United States and American History: Early 1942 & WII

About the history of the United States in 1942, America at war with Japan, Roosevelt orders Japanese-Americans into concentration camps, the Bataan Death March, and the Battle of Coral Sea, gas rationing.


Feb. 10 The world's fastest ocean liner, France's Normandie, was gutted by fire and capsized at her New York pier. The cause was never discovered.

Feb. 19 President Roosevelt signed into law Executive Order No. 9066 which allowed the military to move 112,000 Japanese-Americans from their homes on the West Coast to concentration camps inland.
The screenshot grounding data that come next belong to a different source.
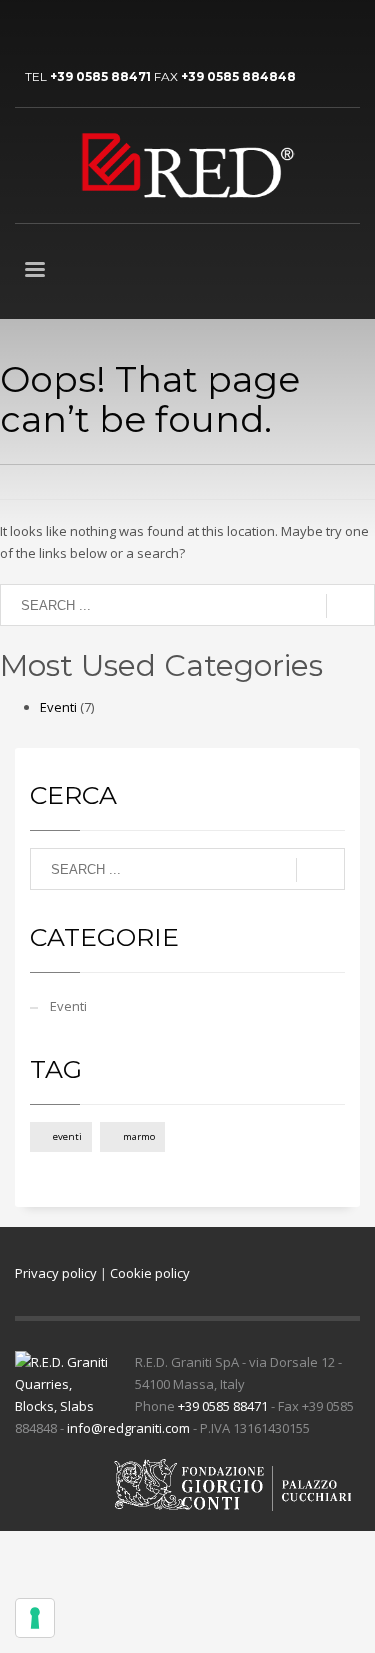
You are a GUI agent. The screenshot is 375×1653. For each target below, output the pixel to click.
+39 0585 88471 (100, 76)
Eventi (58, 707)
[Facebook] (90, 30)
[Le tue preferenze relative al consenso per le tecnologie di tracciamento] (35, 1618)
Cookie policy (150, 1273)
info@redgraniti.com (128, 1428)
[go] (350, 606)
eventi (67, 1136)
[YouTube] (60, 30)
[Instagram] (120, 30)
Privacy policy (56, 1273)
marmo (139, 1136)
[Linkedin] (30, 30)
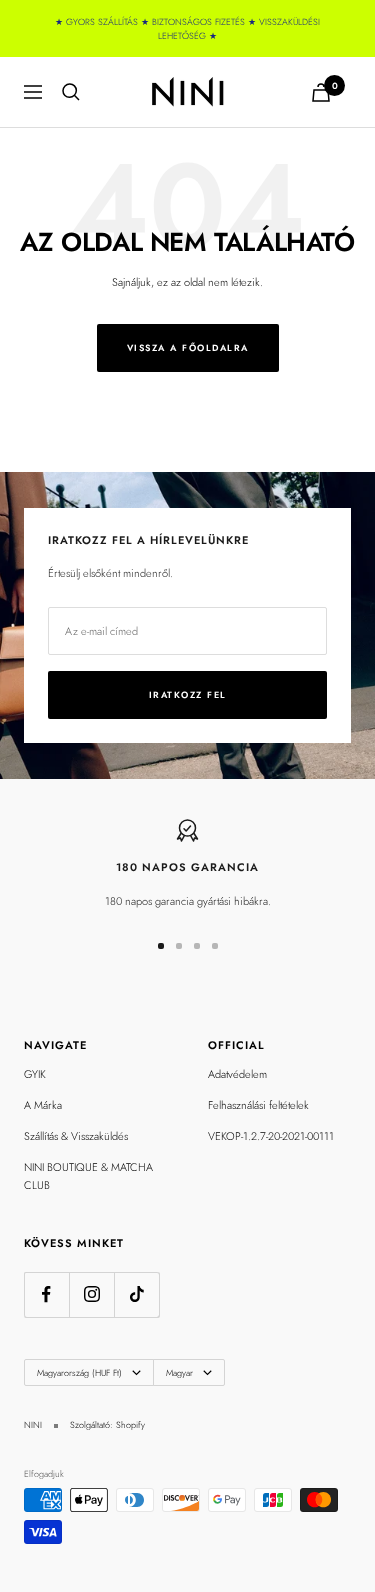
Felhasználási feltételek (258, 1105)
Apparently, the U.S. Government hoped to use them as bargaining items to regain American POWs after the war, because the Government arranged to have 2,000 Japanese living in Peru rounded up and incarcerated in the camps as well.

Mar. 17 Obeying a direct order from President Roosevelt, Gen. Douglas MacArthur left the hopeless fight on Bataan, traveling by submarine from the Philippines to Australia. He assumed command of the Southwest Pacific forces.
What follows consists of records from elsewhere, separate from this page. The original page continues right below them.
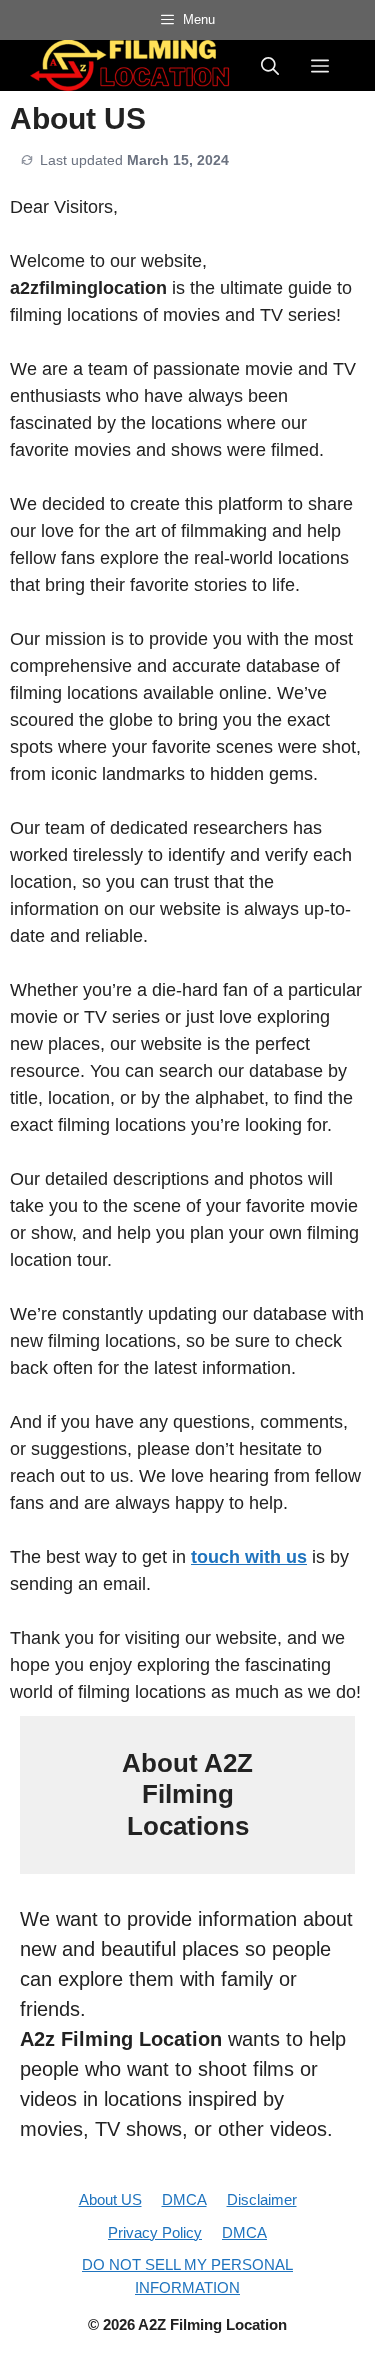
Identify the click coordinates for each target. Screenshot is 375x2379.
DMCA (184, 2199)
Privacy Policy (155, 2232)
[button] (270, 65)
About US (110, 2199)
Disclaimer (262, 2199)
Apr. 10 The Bataan Death March began. Japanese soldiers forced 10,000 U.S. prisoners-of-war and about 45,000 Filipino Scouts to undergo a forced march of 120 mi. to San Fernando, in Pampanga Province. All sick and wounded prisoners who were unable to walk any further at the end of each day were shot, stabbed, or buried alive. Held to one meal of rice per day and denied any fresh water, over 5,200 Americans and uncounted thousands of the Filipinos died in the 6-day-long atrocity. In their 1st 2 months of stockade life, another 2,200 U.S. and 27,000 Filipinos succumbed to maltreatment, malnutrition, and cold-blooded murder.

Apr. 18 In the 1st U.S. offensive strike against the Japanese, Col. James Doolittle's carrier-based flyers bombed Tokyo on a one-way trip. They continued past Japan, bailing out over or crashing in mainland China.
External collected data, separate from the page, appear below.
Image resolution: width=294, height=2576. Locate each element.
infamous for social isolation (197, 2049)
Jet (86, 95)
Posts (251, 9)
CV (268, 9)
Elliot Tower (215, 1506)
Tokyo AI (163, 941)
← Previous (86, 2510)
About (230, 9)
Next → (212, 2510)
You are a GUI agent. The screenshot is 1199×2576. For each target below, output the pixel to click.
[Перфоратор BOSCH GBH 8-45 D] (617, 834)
May 3-8 Milestone Battle: Coral Sea. In a showdown fought exclusively by carrier-based aircraft--the surface ships never fired upon, or saw, each other, with 180 mi. between them--the U.S. fleet under Adm. Frank Fletcher disrupted Japanese High Command plans to expand the war into a land invasion of Australia.

In the initial phase, Fletcher struck at an auxiliary force of invasion transports escorted by the light carrier Shoho. He sank the Shoho, depriving the troop ships of their vital air cover, and Japanese Vice Admiral Inouye, dismayed with the carrier's loss, ordered them to turn around. But Fletcher's commitment gave away his position to the Japanese main fleet, headed by the carriers Zuikaku and Shokaku with heavy cruisers in support. Helpless because of having no time to rearm his planes for adequate defense or a fresh attack, Fletcher was fortunately aided by bad weather that hid his carriers Yorktown and Lexington from the 29 bombers sent to find them. The heavy rain did not prevent Fletcher--who had spotted the approaching bombers by radar--from sending fighters up to shoot down nearly all of the enemy planes.

On May 8, the decisive air battle was fought. Fletcher lost 33 planes, the Japanese 43. His slight margin of victory was more than over-shadowed by disaster on the surface: The Lexington was badly damaged by torpedo and bomb hits. Within an hour after the fight ended, the carrier had to be scuttled.

May 4 The last of 67 escort vessels, built under a "crash" 2-month program, was delivered, and the 2nd "60 vessels in 60 days" effort began. The armed ships were urgently needed to protect Atlantic shipping from the U-boat menace.

May 15 Gasoline rationing was put into effect. Allocation: 3 gallons per week, to cover ordinary driving demands.